You could see this as the "side-artifact" dilemma.

Here are some issues as I see it.... in no specific order

* You may have a Java artifact that works on Java 1.5+ and Android. How
would you express that?

  One idea I have had is to have a "platform" descriptor... this could be a
simple dependency type or it could be an explicit model object... there are
swings and roundabouts to both.

    - A "platform" dependency type is perhaps even doable in Maven 2.x,
3.x... just needs somebody to do all the work for everyone... You would
have e.g. java:standard-edition:1.4:platform,
java:standard-edition:1.5:platform, java:standard-edition:1.6:platform,
java:standard-edition:1.7:platform, etc... they could have dependencies on
the additional libraries and apis that those platforms provide... which
would let you collapse the dependency tree somewhat... the question is how
do we express android into that set?

    - A "platforms" element in the model would allow for a list of
platforms against which the artifact is compatible... perhaps even allowing
for expressing different dependency lists on each platform (if we go the
.dml route) so you might have

      <platforms>
        <platform gav="java:standard-edition:1.5+">
          <dependencies>
            <dependency gav="..."/>
          </dependencies>
        </platform>
        <platform gav="java:standard-edition:1.6+">
          <dependencies>
            <dependency gav="..."/>
          </dependencies>
        </platform>
        <platform gav="google:android:4.2+">
          <dependencies>
            <dependency gav="..."/>
          </dependencies>
        </platform>
      </platforms>

      In such a scheme, you'd pick the best match platform, so JavaSE 1.7
would have a best match against the 1.6 platform dependency list... but
from the platform descriptor you may already have resolved some of the
required dependencies...

    - Another approach is to list the platforms like scopes in
dependencies...

    - In any case, this would be a consumer side information store... the
build side descriptor would be responsible for constructing the
information... and I presume some sort of tooling could end up being
required to validate artifacts against the platform(s) they target.
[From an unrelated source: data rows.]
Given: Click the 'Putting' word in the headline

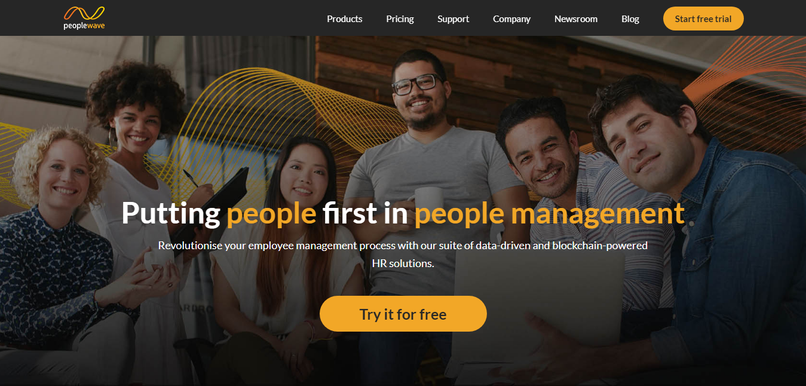Looking at the screenshot, I should click(171, 213).
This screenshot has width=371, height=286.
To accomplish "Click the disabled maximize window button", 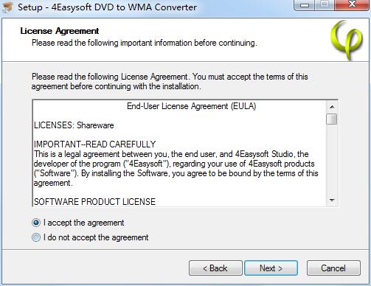I will point(325,4).
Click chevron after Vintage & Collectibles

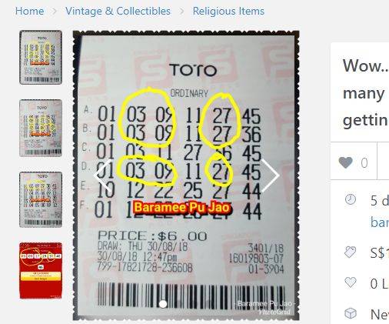click(x=181, y=11)
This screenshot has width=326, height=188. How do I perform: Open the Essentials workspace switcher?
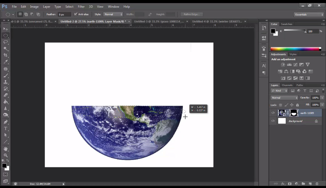click(308, 14)
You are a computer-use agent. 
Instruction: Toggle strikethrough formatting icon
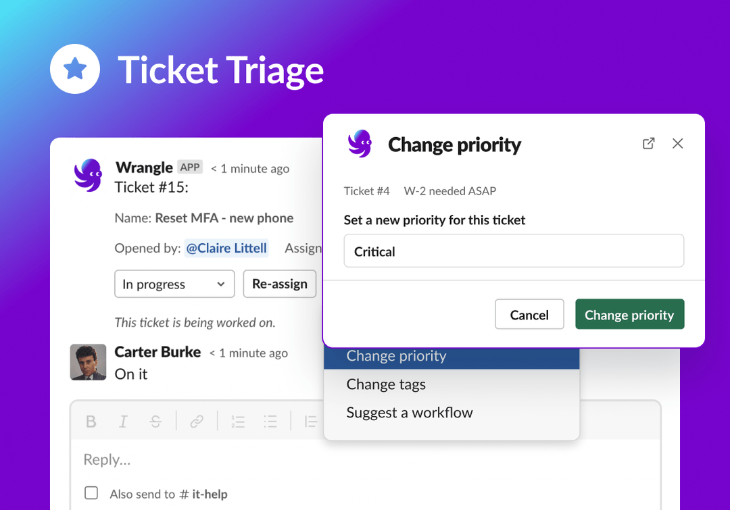(x=155, y=422)
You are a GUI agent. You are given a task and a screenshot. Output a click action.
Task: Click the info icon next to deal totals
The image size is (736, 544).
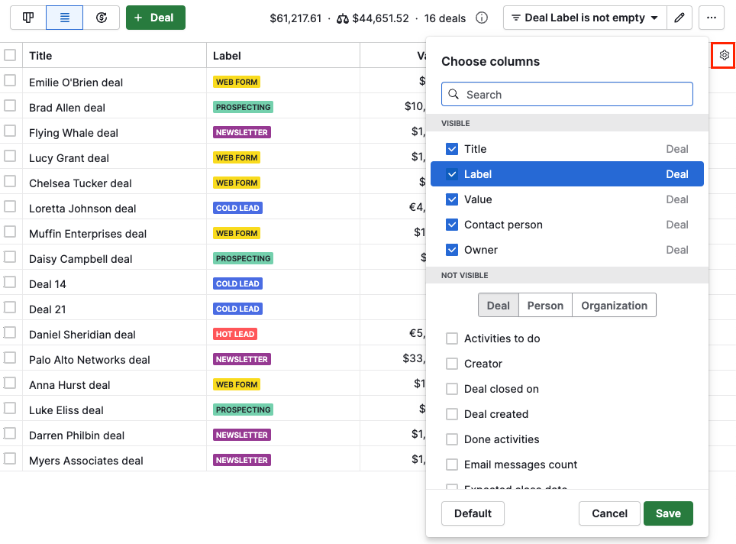[482, 17]
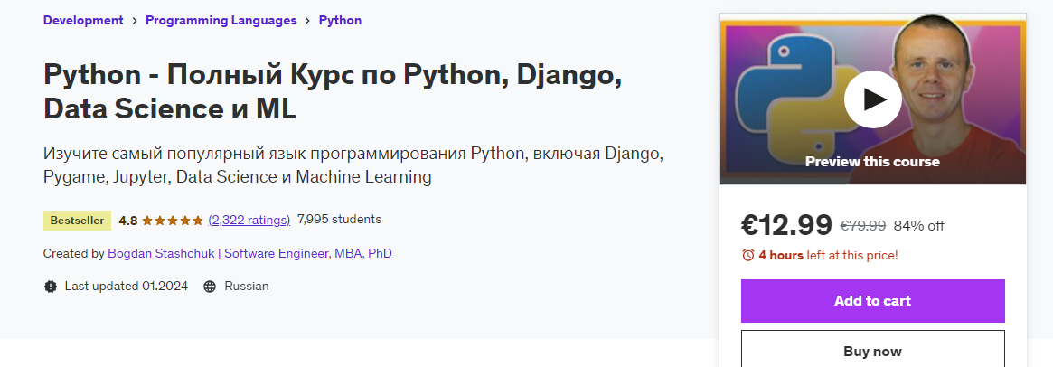Click the alarm clock icon
This screenshot has width=1053, height=367.
[x=747, y=255]
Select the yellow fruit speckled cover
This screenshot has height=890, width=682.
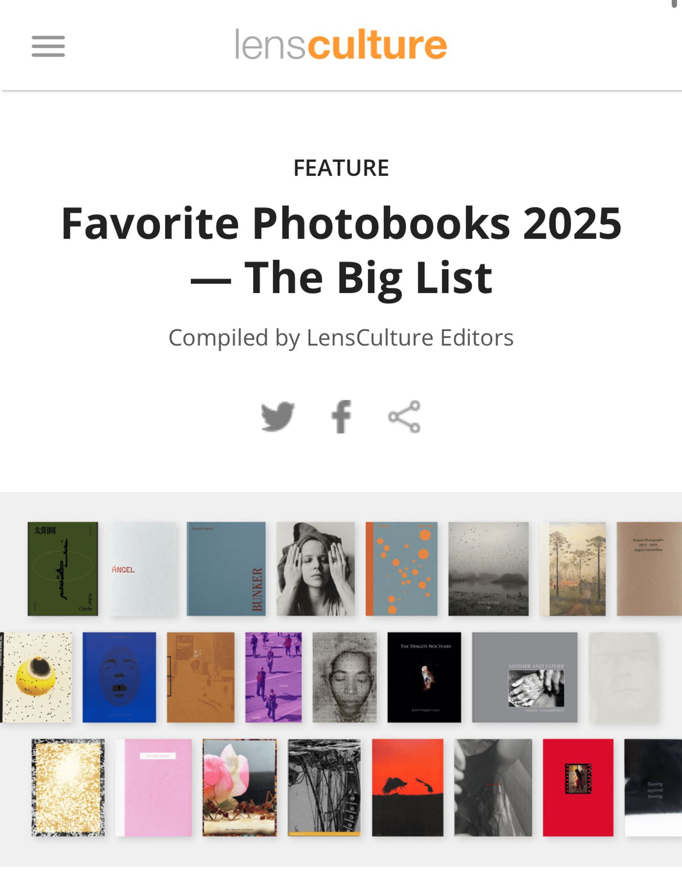coord(36,677)
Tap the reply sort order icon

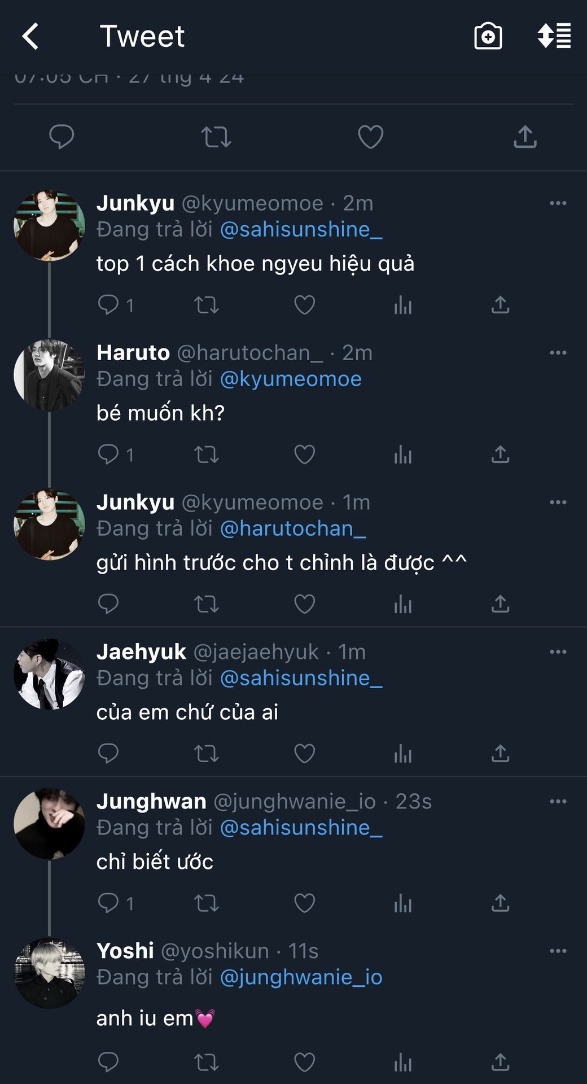pos(554,36)
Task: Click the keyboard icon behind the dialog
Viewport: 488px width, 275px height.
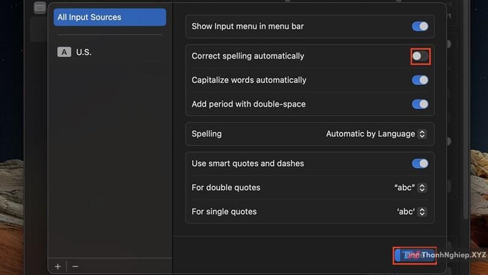Action: 40,7
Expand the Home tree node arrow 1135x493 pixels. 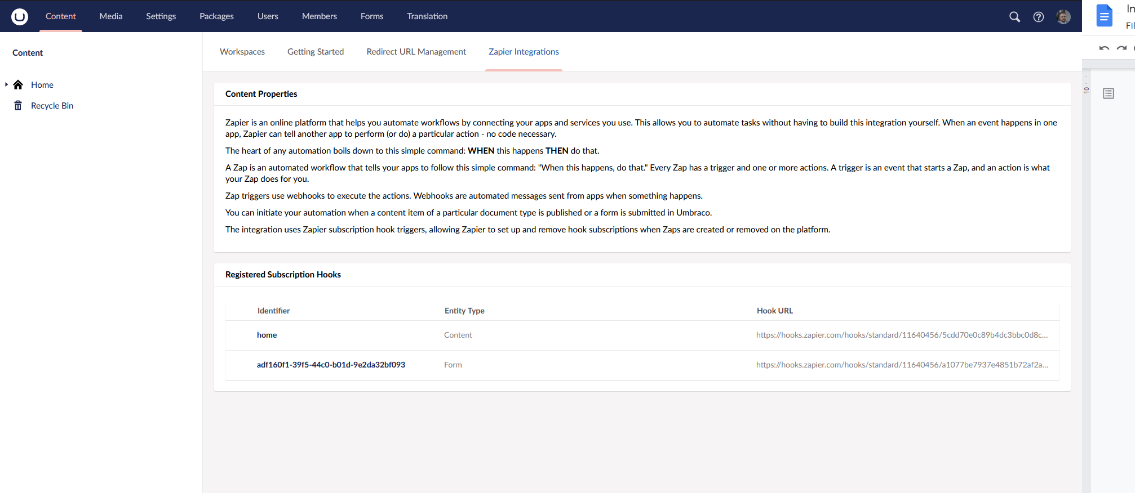(x=6, y=85)
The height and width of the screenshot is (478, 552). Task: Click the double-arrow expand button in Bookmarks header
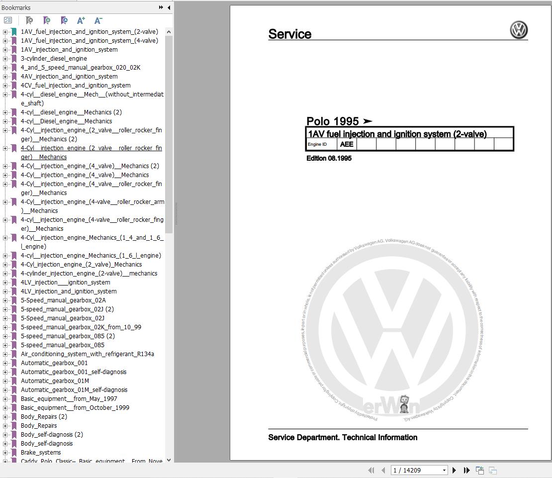pyautogui.click(x=161, y=7)
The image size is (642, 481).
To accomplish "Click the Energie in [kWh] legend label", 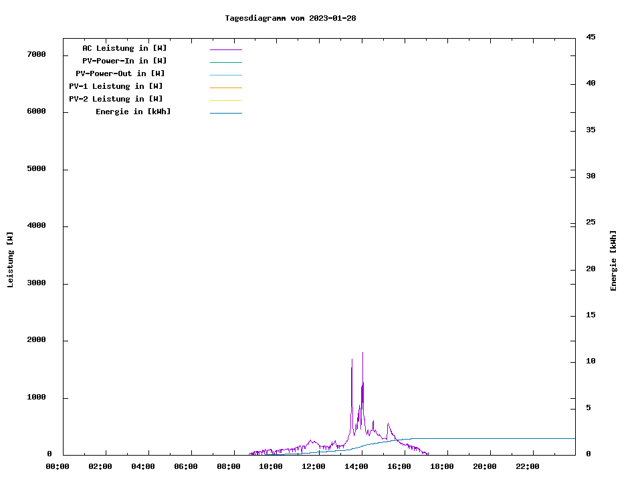I will coord(133,112).
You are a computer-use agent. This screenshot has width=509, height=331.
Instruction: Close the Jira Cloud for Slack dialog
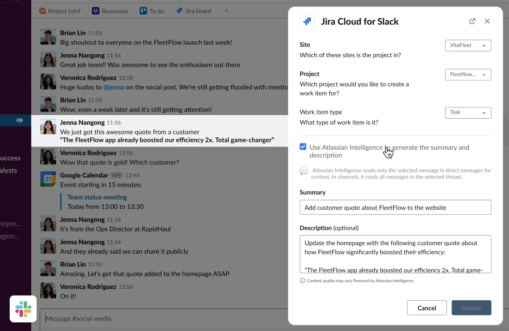click(x=487, y=21)
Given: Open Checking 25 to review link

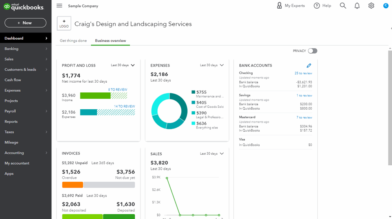Looking at the screenshot, I should [x=303, y=73].
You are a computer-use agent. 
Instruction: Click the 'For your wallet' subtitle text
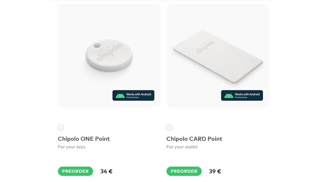(x=182, y=147)
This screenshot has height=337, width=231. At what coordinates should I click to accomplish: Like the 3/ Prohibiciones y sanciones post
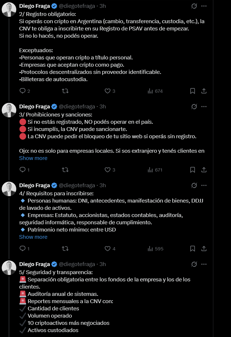tap(107, 170)
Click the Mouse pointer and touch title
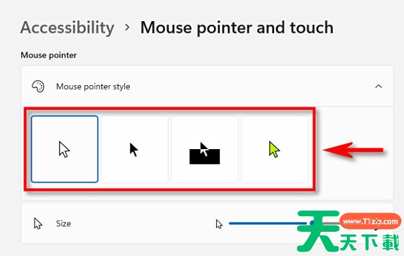The image size is (404, 256). (x=237, y=28)
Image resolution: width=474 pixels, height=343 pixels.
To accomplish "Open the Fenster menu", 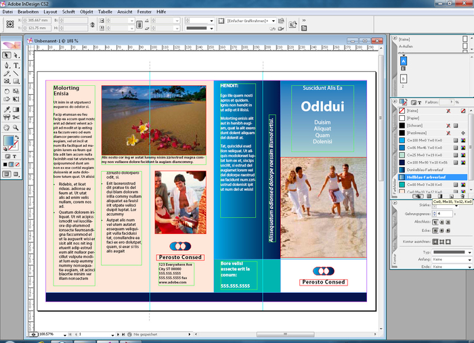I will click(144, 12).
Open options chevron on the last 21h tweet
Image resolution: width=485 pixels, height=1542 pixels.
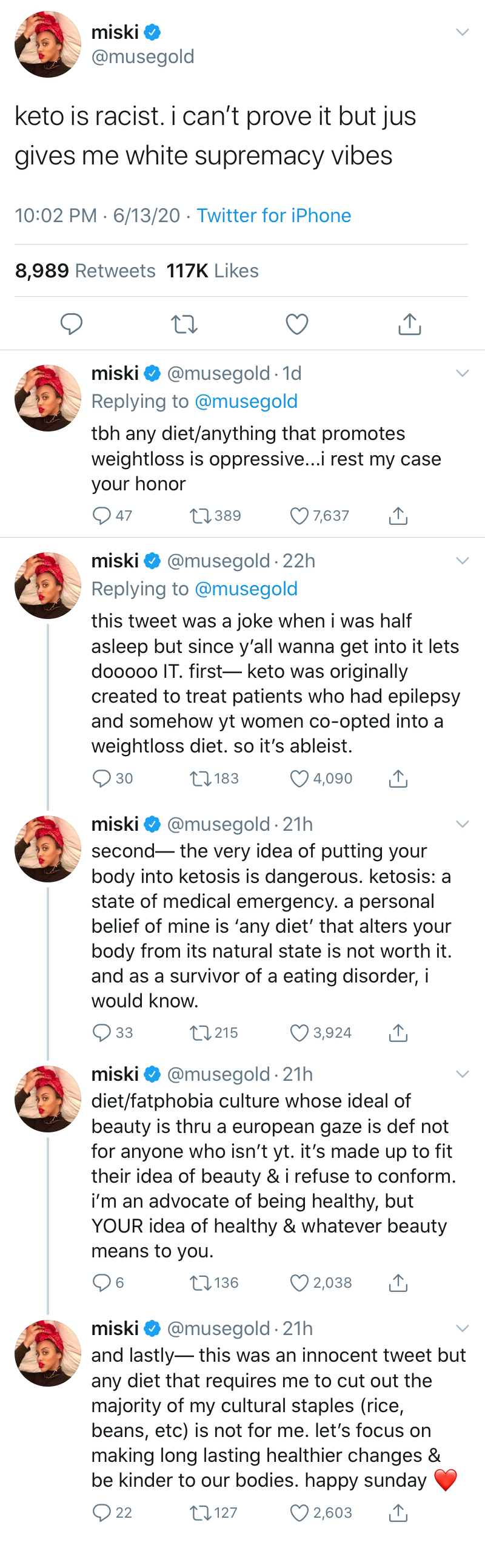point(463,1328)
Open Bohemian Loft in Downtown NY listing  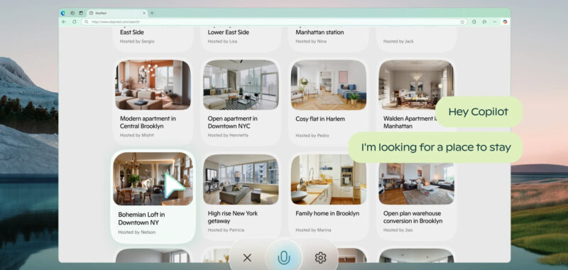click(x=153, y=197)
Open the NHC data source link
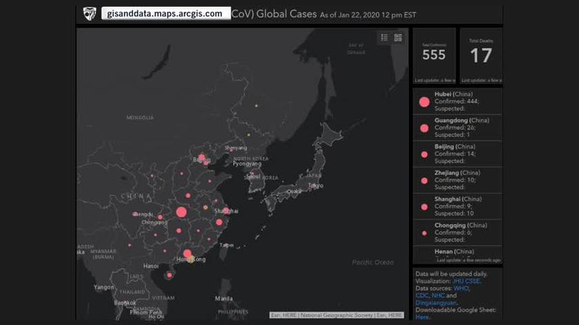Screen dimensions: 579x325 coord(438,295)
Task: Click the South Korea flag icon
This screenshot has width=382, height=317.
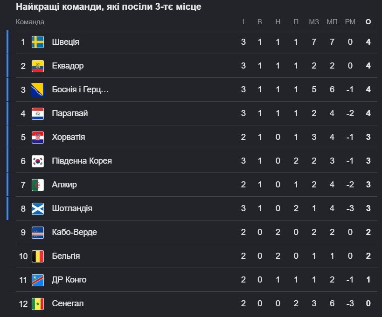Action: tap(38, 161)
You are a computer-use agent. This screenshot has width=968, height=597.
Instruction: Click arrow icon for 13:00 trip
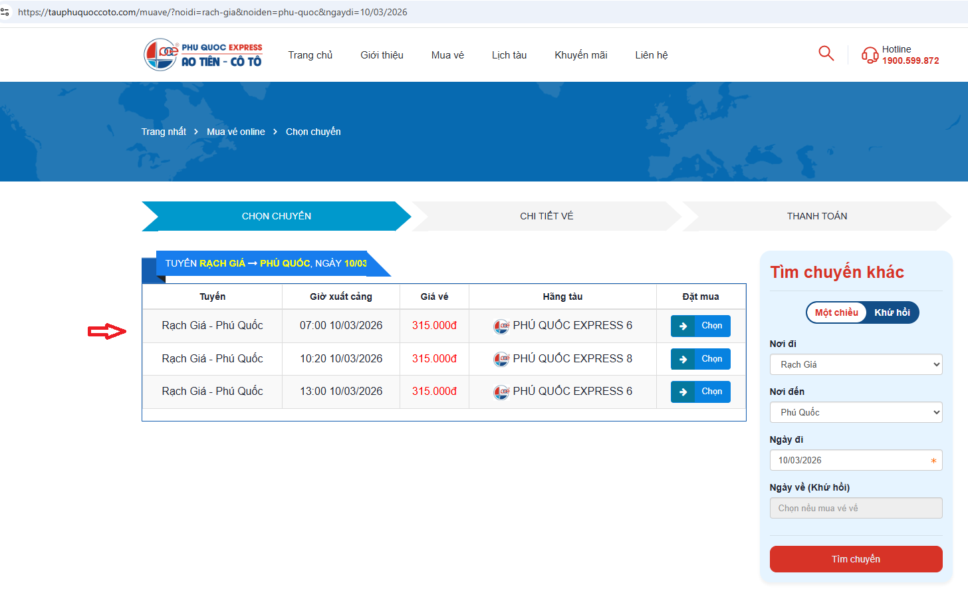pos(683,392)
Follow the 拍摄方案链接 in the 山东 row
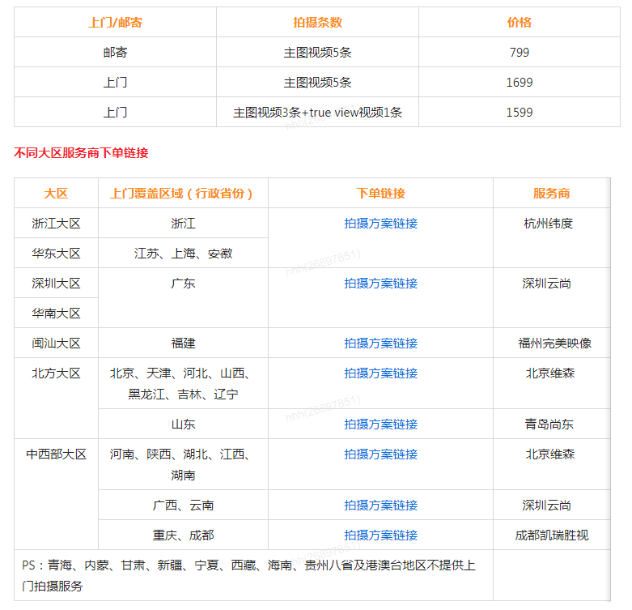Screen dimensions: 632x610 pyautogui.click(x=380, y=424)
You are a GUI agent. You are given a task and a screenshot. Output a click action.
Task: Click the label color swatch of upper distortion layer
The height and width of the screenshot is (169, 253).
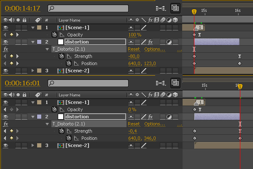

    - Do not assume all target platforms are JVM based... we could have
people with NodeJS as a target platform... or .Net or Ruby On Rails (if
they don't like Gem... or perhaps we get this right and Gem adopts our
repo's new .dml descriptor!... don't worry that will never happen)

    - If we get this right there would be a multitude of platforms... e.g.
Tomcat 7 could be seen as a valid platform for running on... similarly
TomEE and Jetty. Each of these provide additional classes on the
classpath... some classes are container specific and some not... plus
people can run with different JVMs... could get messy real fast... [that
may be a legitimate excuse as to why we have not tackled this problem until
now... does not make a valid excuse for continuing to dodge it though]

* You may not be able to build all flavours of an artifact on the same
machine at the same time. Need to support differential publishing.

    - Publish the OS-X built artifact day 1
    - Publish the x86 linux artifact day 2
    - Publish the Windows artifact day 3
    - Publish the debug ARM linux artifact that has additional runtime
dependencies day 4

    - This is calling out for tweaks in the repository format... we cannot
leverage classifiers for this without risk of some sort of hell... perhaps
we add platform/arch/build-type as a path layer in the repo... risks
alienating existing clients... but as existing clients cannot handle this
currently... so what... and as long as we let them construct a GAVCT that
can retrieve the specific artifact they want... do we care?

    - So G:A:V:P can be mapped to G.A:V:P or to put it a different way,
legacy clients could access the osx-x86_64-debug build of
org.manchu:foobar:1.0:dylib as org.manchu.foobar:1.0:osx-x86_64-debug:dylib
the downside with that mapping is -SNAPSHOT symantics are lost, e.g.
org.manchu.foobar:1.0-SNAPSHOT:osx-x86_64-debug:dylib would not be
considered a -SNAPSHOT version

    - An alternative is to append P to A... letting us keep the G and V, so
we'd have org.manchu:foobar-osx-x86_64-debug:1.0:dylib and
org.manchu:foobar-osx-x86_64-debug:1.0-SNAPSHOT:dylib

      This one actually doesn't feel too bad... ok, so people may have fun
excluding transitive dependencies on other P's... but then again you may
want to bundle the different native binaries in the same jar file, so this
affords the option and retains a lot of the feel you'd expect... but is
this just a hack?

What do people think on this set of hard problems?